L'écriture poétique de Tomás Segovia : les possibilités du nomadisme / Judite Rodrigues ; sous la direction de Bernard Sicot

Date :

Type : Livre / Book

Type : Thèse / Thesis

Langue / Language : français / French

Segovia -- Tomás -- 1927-2011 -- Critique et interprétation

Exil -- Dans la littérature

Littérature hispano-américaine -- Thèmes, motifs

Sicot, Bernard (Directeur de thèse / thesis advisor)

Carandell, Zoraida (Président du jury de soutenance / praeses)

Olivier, Florence (1953-.... ; spécialiste en littérature latino-américaine) (Rapporteur de la thèse / thesis reporter)

Allaigre-Duny, Annick (Rapporteur de la thèse / thesis reporter)

Aznar Soler, Manuel (1951-) (Membre du jury / opponent)

Université Paris Nanterre (Organisme de soutenance / degree-grantor)

École doctorale Lettres, langues, spectacles (Nanterre) (Ecole doctorale associée à la thèse / doctoral school)

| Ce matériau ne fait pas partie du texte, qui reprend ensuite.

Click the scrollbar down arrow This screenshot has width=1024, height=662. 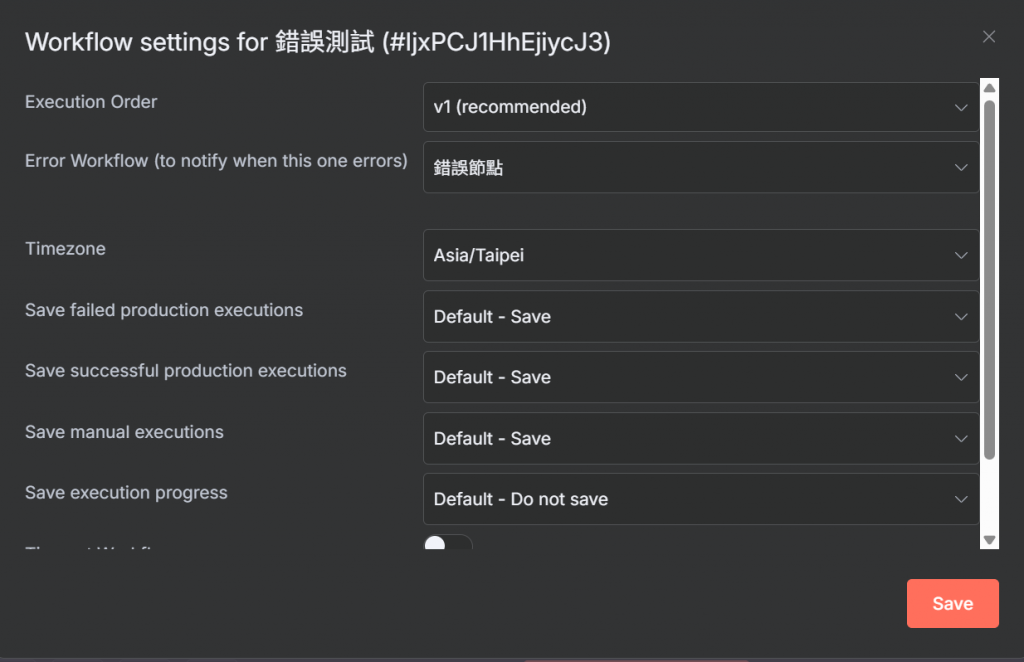990,539
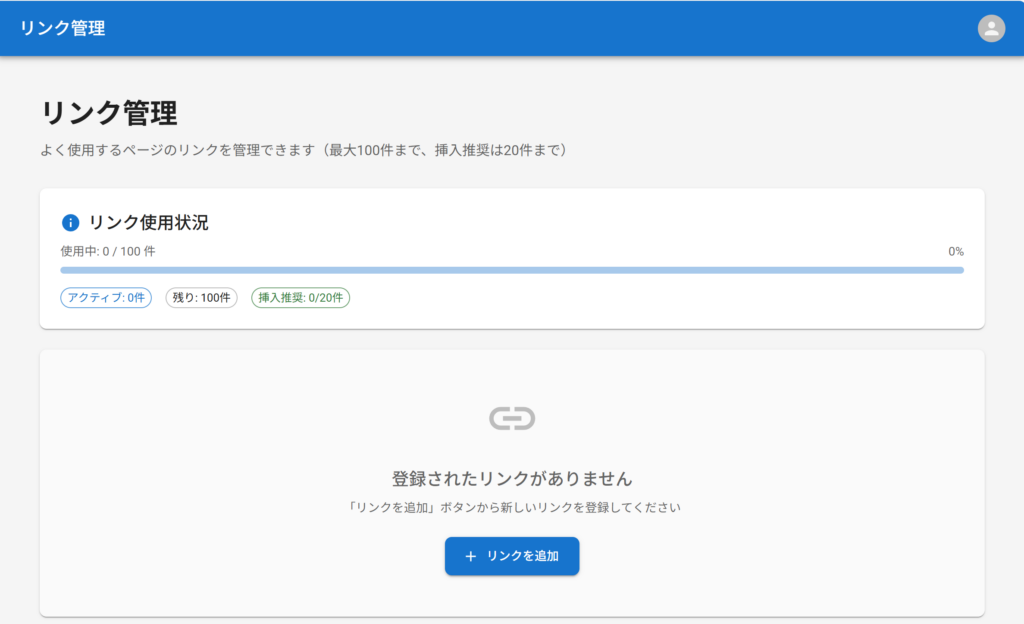Screen dimensions: 1024x624
Task: Click the plus icon in the add button
Action: pyautogui.click(x=471, y=556)
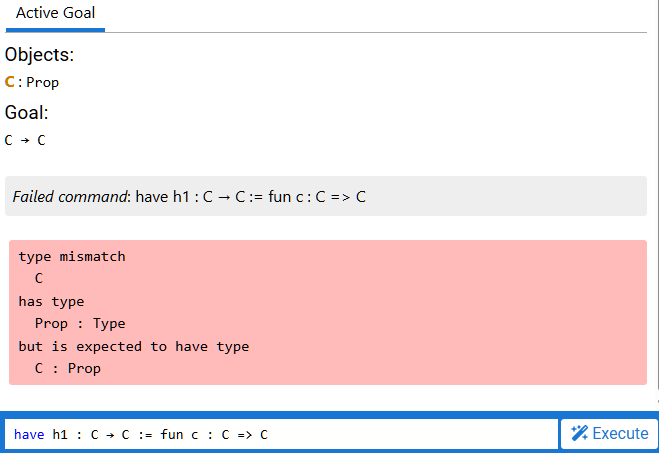Image resolution: width=659 pixels, height=453 pixels.
Task: Click the 'but is expected to have type' line
Action: (133, 346)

Résumé / Abstract : Cette étude a pour ambition de mettre au jour la trajectoire du poète Hispano-Mexicain Tomás Segovia et de définir sa poétique. On tente ainsi de montrer comment son œuvre, conduite par le tropisme du nomadisme, mène de la reconnaissance des origines, à l’acceptation de l’héritage de l’exil puis au dépassement de cette problématique. La poétique du nomadisme touche à différentes sphères, elle est perceptible dans la thématique, l’écriture, les figures, les formes poétiques ou dans les effets de transfert entre les différentes formes d’arts. Ce sont là autant de points d’analyse à prendre en compte pour explorer les possibilités de cette esthétique nomade qui tend définitivement à brouiller les frontières. Des figures comme la synesthésie, l’oxymore ou la personnification emblématisent la propension à l’échange et au mouvement de la poétique « ségovienne ». Le poète explore aussi l’éventail des possibilités que lui offre la variété des mètres différents dans la silva et dans le rythme hendécasyllabique. Il s’essaye à diverses formes poétiques et explore les modalités de l’entre-deux. Il met à profit l’image du poème. Il dialogue avec d’autres pratiques artistiques et tire parti des mots de la musique et de la peinture. Son écriture procède par d’habiles entrelacements de mots, elle est toute sensorielle, à l’écoute du corps et elle s’offre généreusement dans des vagues langagières puissantes. Fidèle aux valeurs et aux luttes héritées de l’Espagne « peregrina », sa poésie n’entre pas dans la polémique de l’hispanité ou de l’américanité, elle a irrémédiablement choisi le drapeau du nomadisme pour réaliser son anagnorèse et ainsi déchiffrer et saisir le monde avec liberté.

Résumé / Abstract : The objective of this study is to reveal the trajectory of the Hispanic Mexican poet, Tomás Segovia, and define his poetry. We will therefore try to show that his work, driven by the impulse of nomadism, leads from the recognition of his origins to the acceptation of his heritage of exile and finally to the conquering of this problem. The poetics of nomadism touch different spheres perceptible in terms of topics, themes, writing style, figures of speech, poetic forms or even the effects of transferring notions between different domains of art. So many points of analysis must there be taken into account in order to explore the possibilities of this nomadic esthetic which certainly has the tendency to blur the borders. Figures of speech such as synaesthesia, the oxymoron or personification emblemize the propensity of exchange and the “Segovian” poetic movement. This poet also explores a range of possibilities which offer him a variety of different meters within the silva and in the Hendecasyllabic rhythm. He tests out diverse forms of poetry and explores the sensory perceptions between them. He takes advantage of the imagery of a poem. He dialogues with other artistic practices and pulls from them words from the worlds of music and painting. His writing proceeds from a clever interlacing of words; it is entirely sensory, it listens to the body, and it offers itself generously to powerful linguistic waves. Faithful to his values and struggling from a “pilgriming” Spain, his poetry does not enter into the polemic debate of what it means to be Hispanic or American, but rather chooses the emblematic cover of nomadism to fulfill its anagorisis, thus, decoding and seizing the world with freedom.